The computer vision community has made impressive progress in video classification with deep learning, first with Convolutional Neural Networks (CNNs) (Krizhevsky et al., 2012; Carreira & Zisserman, 2017; Feichtenhofer et al., 2019) , and more recently with transformers (Vaswani et al., 2017; Arnab et al., 2021a; Fan et al., 2021) . However, progress in other more challenging video understanding tasks, such as spatio-temporal action localisation (Pan et al., 2021; Tang et al., 2020; Zhao et al., 2022) , has lagged behind significantly in comparison. One major reason for this situation is the lack of data with fine-grained annotations which are not available for such complex tasks. To cope with this challenge, the de facto approach adopted the state-of-the-art is transfer learning (popularised by Girshick et al. ( 2014)). In the conventional setting, a model is first pre-trained on a large "upstream" dataset, which is typically labelled with classification annotations as they are less expensive to collect. The model is then "finetuned" on a smaller dataset, often for a different task, where fewer labelled examples are available (Mensink et al., 2022) . The intuition is that a model pre-trained on an auxiliary, "upstream" dataset learns generalisable features, and therefore its parameters do not need to be significantly updated during finetuning.

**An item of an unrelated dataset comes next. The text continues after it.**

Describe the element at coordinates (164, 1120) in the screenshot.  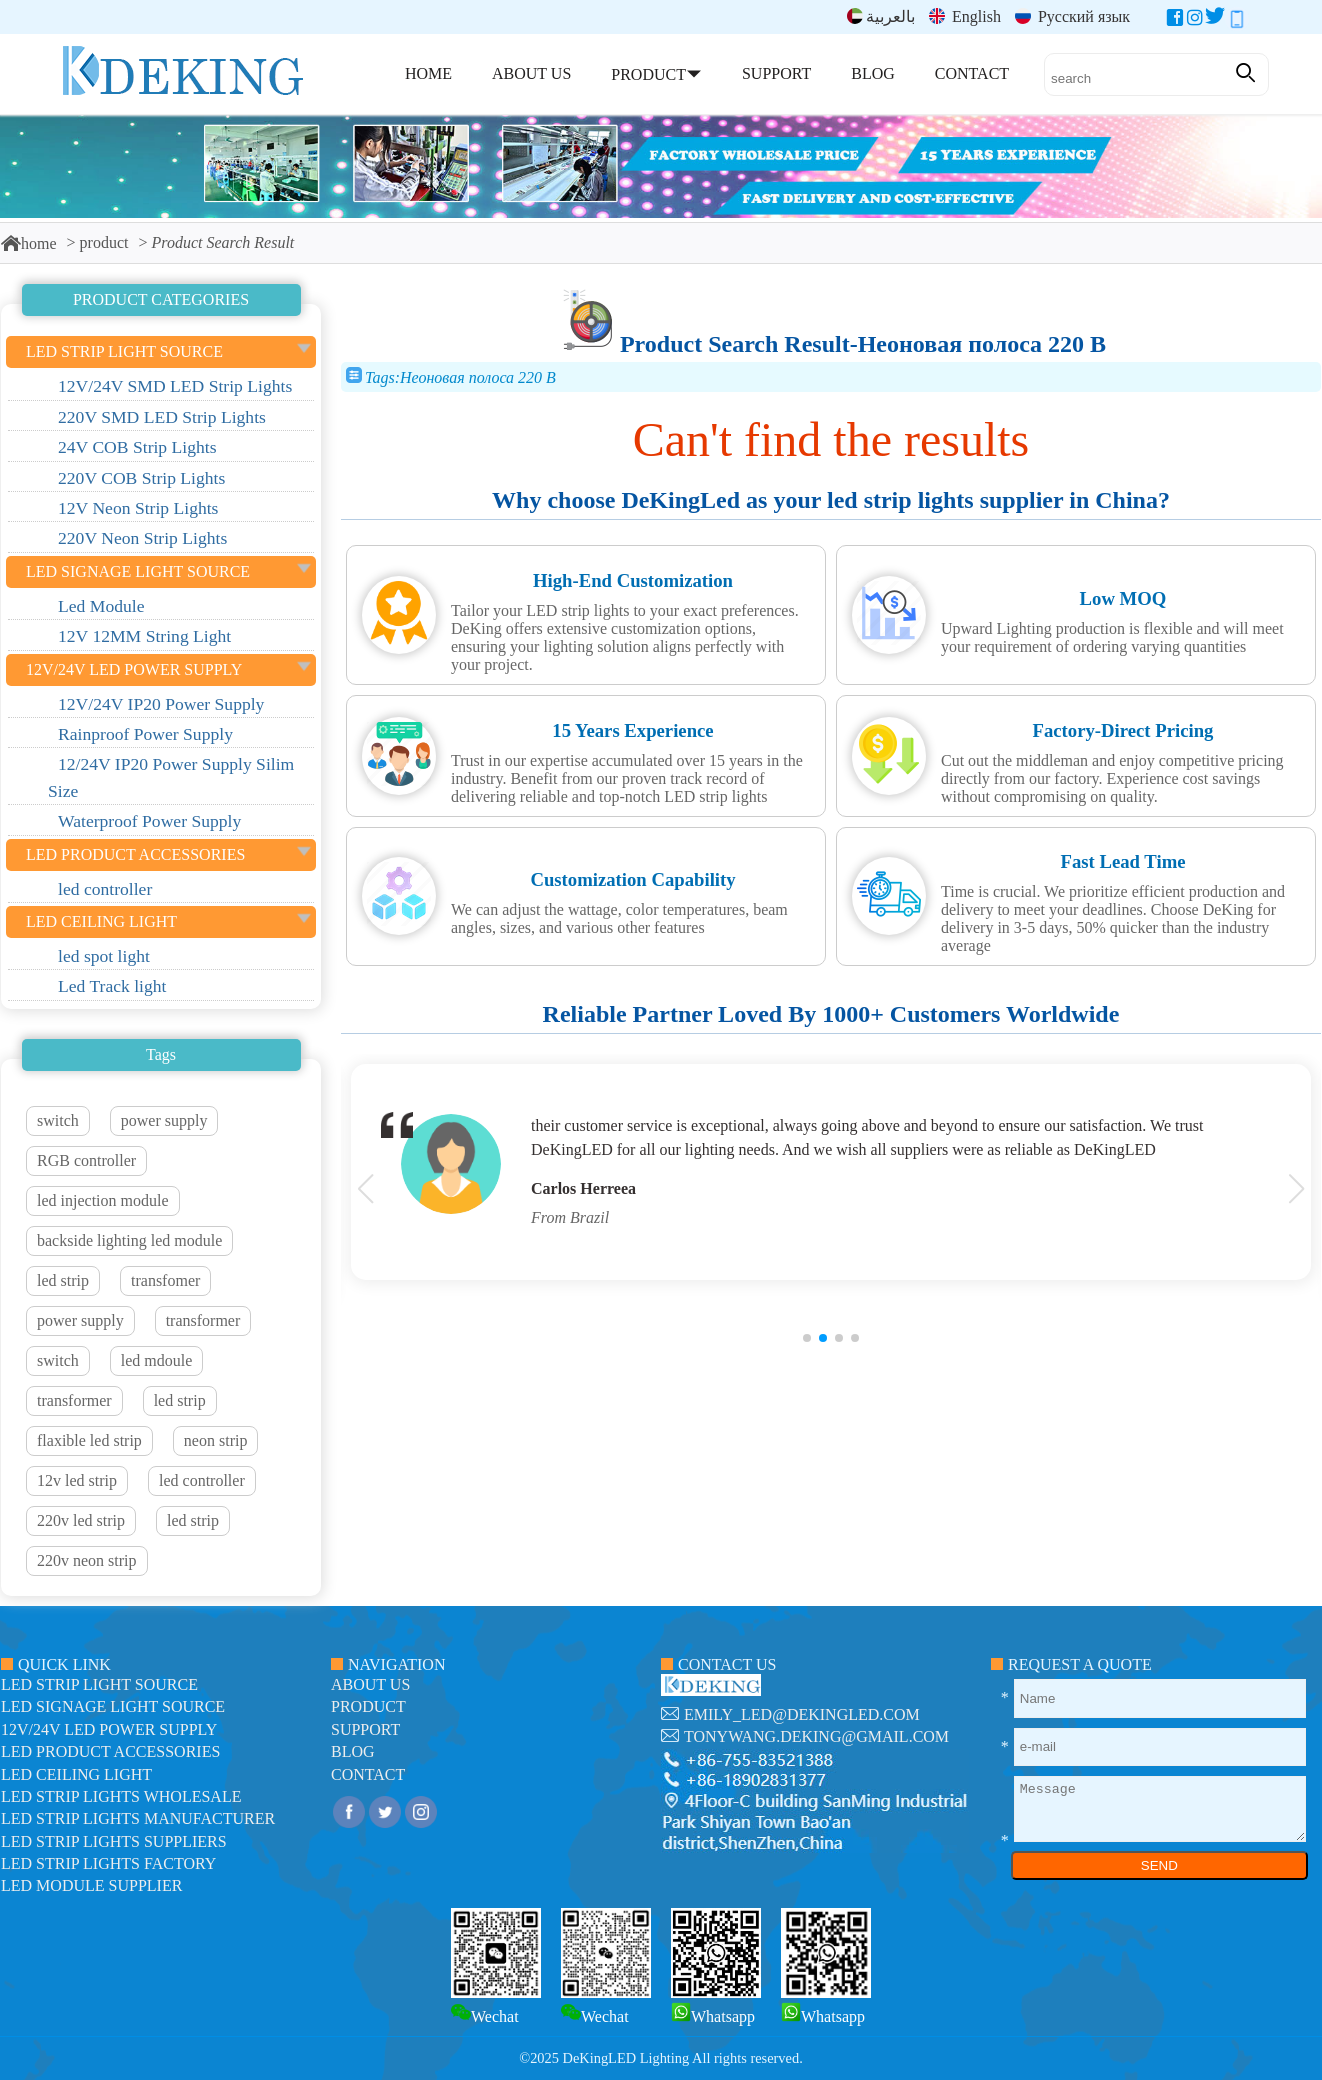
I see `power supply` at that location.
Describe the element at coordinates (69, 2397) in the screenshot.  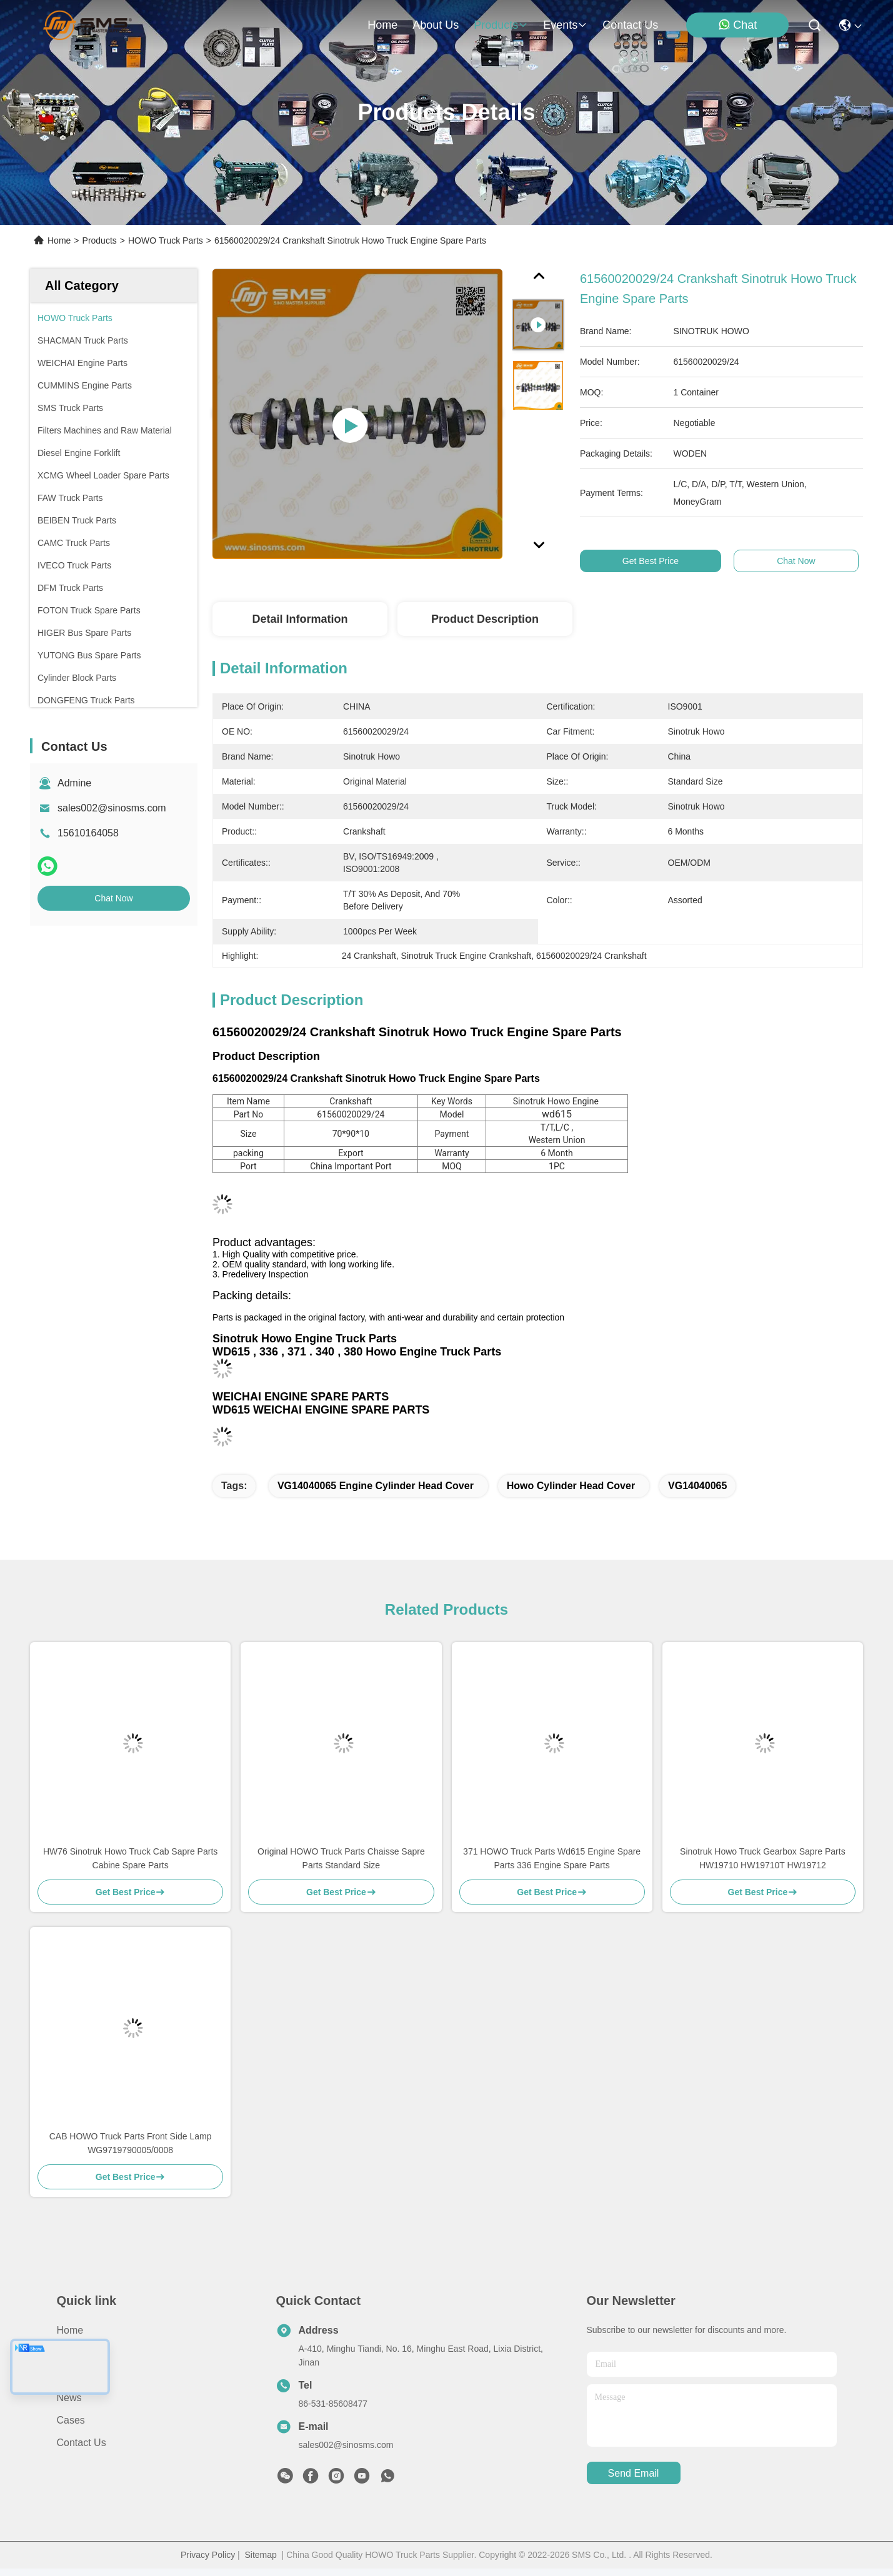
I see `News` at that location.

For video understanding, the most common "upstream" dataset is Kinetics (Kay et al., 2017) , demonstrated by the fact that the majority of recent work addressing the task of spatio-temporal action localisation pretrain on it (Zhao et al., 2022; Pan et al., 2021; Wu et al., 2019) . Similarly for imagelevel tasks, ImageNet (Deng et al., 2009) is the most common "upstream" dataset. Our objective in this paper is to train more accurate models for spatio-temporal action detection, and we do so by proposing an alternate training strategy of co-finetuning. Instead of using the additional classification data in a separate pre-training phase, we simultaneously train for both classification and detection tasks. Intuitively, the additional co-finetuning datasets can act as a regulariser during training, benefiting in particular the rare classes in the target dataset which the network could otherwise overfit on. Moreover, discriminative features which are learned for classification datasets may also transfer to the detection dataset, even though the target task and labels are different.